Clawpm
PassAudited by ClawScan on May 1, 2026.
Overview
Clawpm appears to be a coherent task-management CLI skill, with expected local project/log persistence and an external GitHub-based install that users should review before installing.
Install only if you trust the GitHub source, since the package code is fetched externally. Use it in intended project directories, review state-changing commands before running them, and avoid putting secrets into task bodies, research notes, or work logs.
Findings (3)
Artifact-based informational review of SKILL.md, metadata, install specs, static scan signals, and capability signals. ClawScan does not execute the skill or run runtime probes.
Installing the skill depends on trusting the current contents of the GitHub repository.
The skill installs executable code from a remote GitHub git source. This is expected for a CLI skill, but the artifacts do not show a pinned commit or bundled code for review.
uv | package: git+https://github.com/malphas-gh/clawpm | creates binaries: clawpm
Review the repository and prefer a pinned release or commit before installing in sensitive environments.
The agent could update task status or logs if asked to use the skill, which may make project records inaccurate if used carelessly.

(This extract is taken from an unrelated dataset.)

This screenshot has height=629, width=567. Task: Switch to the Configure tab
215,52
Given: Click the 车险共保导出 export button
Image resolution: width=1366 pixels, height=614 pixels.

The documented CLI includes state-changing task operations, including a force option. This is aligned with task management, but users should notice that agent-invoked commands can alter local task records.
clawpm done 25 --force # Override and complete anyway
Review important state-changing commands before running them, especially force or bulk project-management actions.
Project logs, blockers, git status, and issue summaries may influence future agent work and could reveal private project information to the agent context.
The skill can collect and return persistent project context for future work. This is central to its purpose, but that context may contain sensitive project details or stale/incorrect instructions.
Returns JSON with: project info + spec, in-progress/next task, blockers, recent work log, git status, open issues.
Avoid storing secrets in tasks, research notes, or work logs, and periodically review persistent project context for accuracy.